▶ _Records provided_
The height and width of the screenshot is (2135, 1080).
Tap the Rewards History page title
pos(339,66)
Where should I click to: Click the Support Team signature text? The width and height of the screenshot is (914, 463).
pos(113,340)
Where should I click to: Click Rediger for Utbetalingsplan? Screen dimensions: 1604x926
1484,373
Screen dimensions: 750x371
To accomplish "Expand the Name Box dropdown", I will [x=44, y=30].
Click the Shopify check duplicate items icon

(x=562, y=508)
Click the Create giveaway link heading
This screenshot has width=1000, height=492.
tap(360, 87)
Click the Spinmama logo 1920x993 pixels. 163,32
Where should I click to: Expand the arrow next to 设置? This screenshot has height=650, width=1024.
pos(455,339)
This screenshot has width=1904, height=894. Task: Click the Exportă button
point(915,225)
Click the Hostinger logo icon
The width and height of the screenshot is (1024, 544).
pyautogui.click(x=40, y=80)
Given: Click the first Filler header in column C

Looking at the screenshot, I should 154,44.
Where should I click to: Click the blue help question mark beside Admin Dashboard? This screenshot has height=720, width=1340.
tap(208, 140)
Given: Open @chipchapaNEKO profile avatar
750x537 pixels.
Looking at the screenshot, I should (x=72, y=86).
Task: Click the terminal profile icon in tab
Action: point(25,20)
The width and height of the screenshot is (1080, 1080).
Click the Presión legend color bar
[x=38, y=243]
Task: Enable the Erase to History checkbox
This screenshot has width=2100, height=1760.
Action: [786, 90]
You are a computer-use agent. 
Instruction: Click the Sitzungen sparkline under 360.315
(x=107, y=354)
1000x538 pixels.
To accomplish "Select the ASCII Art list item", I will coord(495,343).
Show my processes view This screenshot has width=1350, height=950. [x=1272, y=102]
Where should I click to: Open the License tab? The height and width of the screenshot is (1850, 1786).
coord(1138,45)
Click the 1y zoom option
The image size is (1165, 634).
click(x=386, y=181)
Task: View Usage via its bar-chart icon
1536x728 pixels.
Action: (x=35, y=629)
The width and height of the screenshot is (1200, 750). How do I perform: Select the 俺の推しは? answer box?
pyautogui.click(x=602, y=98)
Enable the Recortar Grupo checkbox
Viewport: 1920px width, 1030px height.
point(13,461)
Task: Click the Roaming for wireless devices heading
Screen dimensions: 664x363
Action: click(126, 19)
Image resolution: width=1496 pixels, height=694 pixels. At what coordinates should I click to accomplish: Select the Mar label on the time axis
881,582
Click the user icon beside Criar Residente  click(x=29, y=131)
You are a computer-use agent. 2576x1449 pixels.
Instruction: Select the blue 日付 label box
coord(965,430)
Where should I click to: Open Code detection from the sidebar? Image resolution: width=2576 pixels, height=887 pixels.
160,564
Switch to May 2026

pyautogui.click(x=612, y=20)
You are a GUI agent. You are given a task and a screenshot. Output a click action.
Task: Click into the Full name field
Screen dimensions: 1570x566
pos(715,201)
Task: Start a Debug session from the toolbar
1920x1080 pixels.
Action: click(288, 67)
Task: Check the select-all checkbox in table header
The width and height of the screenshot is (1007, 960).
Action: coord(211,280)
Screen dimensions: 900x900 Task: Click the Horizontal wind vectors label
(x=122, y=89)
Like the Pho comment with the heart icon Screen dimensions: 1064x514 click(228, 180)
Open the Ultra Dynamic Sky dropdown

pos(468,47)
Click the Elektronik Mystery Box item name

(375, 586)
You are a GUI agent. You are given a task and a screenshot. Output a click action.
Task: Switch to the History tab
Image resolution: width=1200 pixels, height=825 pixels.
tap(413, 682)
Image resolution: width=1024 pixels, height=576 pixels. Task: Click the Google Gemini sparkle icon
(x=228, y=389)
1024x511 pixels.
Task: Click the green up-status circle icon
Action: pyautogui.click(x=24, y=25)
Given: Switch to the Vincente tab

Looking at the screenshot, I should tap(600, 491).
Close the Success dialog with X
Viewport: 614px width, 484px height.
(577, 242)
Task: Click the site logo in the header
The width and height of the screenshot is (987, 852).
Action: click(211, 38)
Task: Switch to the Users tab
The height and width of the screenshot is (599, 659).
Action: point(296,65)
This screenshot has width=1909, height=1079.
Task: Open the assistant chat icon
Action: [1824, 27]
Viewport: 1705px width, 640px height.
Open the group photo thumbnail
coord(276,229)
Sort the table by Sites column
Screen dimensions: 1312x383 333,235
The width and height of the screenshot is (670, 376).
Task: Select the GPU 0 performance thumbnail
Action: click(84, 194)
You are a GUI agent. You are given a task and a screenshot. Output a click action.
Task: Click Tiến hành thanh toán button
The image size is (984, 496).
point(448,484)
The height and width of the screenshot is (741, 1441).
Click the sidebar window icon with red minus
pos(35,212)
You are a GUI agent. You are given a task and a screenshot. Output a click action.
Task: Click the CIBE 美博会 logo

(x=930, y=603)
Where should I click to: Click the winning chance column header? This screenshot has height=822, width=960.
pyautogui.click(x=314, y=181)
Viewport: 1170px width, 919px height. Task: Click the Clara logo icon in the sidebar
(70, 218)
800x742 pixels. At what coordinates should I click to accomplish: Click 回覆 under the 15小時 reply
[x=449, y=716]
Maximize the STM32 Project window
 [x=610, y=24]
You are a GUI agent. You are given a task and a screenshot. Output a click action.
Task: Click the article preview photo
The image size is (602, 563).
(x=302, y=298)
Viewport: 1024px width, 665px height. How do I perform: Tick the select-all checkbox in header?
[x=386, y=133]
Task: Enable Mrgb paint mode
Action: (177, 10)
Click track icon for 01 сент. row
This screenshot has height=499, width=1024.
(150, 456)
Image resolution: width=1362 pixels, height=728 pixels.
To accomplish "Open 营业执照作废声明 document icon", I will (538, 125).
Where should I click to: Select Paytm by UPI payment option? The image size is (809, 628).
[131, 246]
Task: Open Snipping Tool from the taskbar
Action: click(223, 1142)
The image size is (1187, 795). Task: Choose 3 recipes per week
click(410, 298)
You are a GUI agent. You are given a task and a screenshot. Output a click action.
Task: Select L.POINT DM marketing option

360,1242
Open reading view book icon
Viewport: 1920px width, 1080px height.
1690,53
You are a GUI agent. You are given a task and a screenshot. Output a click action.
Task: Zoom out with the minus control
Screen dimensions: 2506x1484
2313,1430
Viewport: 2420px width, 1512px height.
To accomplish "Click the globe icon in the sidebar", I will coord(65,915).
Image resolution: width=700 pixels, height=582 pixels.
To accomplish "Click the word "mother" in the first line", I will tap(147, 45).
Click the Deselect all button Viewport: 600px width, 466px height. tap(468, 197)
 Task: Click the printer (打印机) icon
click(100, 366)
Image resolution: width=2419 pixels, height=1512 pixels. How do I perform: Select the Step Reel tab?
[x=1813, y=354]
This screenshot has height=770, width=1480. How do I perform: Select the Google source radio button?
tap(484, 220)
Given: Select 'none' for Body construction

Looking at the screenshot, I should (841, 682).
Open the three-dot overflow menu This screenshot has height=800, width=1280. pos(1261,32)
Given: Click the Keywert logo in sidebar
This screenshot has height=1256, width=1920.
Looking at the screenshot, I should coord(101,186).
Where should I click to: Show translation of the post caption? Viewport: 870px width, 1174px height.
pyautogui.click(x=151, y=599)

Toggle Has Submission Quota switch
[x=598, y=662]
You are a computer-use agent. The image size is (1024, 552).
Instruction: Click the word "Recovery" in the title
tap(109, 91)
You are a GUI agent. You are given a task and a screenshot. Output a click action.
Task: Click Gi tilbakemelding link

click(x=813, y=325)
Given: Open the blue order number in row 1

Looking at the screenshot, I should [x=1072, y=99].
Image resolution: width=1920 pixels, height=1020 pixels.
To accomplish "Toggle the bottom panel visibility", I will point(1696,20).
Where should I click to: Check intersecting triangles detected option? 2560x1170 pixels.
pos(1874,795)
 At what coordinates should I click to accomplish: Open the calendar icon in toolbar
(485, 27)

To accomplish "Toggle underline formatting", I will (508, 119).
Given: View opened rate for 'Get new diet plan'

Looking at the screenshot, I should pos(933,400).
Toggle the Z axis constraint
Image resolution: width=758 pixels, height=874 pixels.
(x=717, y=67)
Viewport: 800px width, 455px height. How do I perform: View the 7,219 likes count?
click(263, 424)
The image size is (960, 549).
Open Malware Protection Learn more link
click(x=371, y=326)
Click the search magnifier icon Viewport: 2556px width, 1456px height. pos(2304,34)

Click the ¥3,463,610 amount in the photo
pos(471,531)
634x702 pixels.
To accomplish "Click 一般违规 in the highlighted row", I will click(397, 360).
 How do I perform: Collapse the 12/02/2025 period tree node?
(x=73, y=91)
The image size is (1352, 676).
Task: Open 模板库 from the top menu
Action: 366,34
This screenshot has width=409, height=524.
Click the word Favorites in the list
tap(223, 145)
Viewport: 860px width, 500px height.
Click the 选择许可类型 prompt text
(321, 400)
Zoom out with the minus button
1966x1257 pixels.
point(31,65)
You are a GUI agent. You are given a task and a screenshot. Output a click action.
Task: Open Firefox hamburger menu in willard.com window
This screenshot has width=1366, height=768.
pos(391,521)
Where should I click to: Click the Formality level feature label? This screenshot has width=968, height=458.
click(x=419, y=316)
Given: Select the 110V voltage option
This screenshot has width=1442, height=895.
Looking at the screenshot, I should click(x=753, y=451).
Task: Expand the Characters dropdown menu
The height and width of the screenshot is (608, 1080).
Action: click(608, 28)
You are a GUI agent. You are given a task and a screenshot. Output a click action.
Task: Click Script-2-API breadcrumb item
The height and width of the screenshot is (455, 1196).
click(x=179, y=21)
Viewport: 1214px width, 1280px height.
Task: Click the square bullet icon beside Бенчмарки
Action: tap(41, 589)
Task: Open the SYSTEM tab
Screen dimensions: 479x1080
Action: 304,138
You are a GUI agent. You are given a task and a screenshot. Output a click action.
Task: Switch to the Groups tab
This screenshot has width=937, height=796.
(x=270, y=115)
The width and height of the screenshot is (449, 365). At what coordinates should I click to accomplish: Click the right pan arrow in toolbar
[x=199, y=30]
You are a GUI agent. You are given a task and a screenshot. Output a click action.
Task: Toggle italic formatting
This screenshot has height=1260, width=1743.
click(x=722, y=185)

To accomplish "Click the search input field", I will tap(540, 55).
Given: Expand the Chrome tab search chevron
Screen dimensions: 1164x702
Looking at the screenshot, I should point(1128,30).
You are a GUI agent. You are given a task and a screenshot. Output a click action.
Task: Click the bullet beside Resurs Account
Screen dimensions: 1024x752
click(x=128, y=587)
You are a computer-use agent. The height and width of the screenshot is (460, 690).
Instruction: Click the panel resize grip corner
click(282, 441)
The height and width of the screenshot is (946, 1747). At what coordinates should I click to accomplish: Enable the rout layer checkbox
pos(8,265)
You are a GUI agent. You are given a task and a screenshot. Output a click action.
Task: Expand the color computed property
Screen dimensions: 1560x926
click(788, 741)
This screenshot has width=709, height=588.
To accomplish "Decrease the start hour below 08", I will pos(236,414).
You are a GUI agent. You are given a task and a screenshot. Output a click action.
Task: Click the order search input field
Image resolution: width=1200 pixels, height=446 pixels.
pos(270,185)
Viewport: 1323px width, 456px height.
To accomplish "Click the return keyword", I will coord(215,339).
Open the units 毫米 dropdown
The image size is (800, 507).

▶ _Task details_
Rewrite the rows from the first one through the line containing "Click the Spinmama", changing "Screen dimensions" to "Viewport size" and leaving everything else as it is.

▶ _Solution for this task_
The height and width of the screenshot is (2135, 1080).
Tap the Rewards History page title
pos(339,66)
Where should I click to: Click the Support Team signature text? The width and height of the screenshot is (914, 463).
pos(113,340)
Where should I click to: Click Rediger for Utbetalingsplan? Viewport size: 1604x926
1484,373
Viewport size: 750x371
To accomplish "Expand the Name Box dropdown", I will [x=44, y=30].
Click the Shopify check duplicate items icon

(x=562, y=508)
Click the Create giveaway link heading
This screenshot has width=1000, height=492.
tap(360, 87)
Click the Spinmama logo 1920x993 pixels. 163,32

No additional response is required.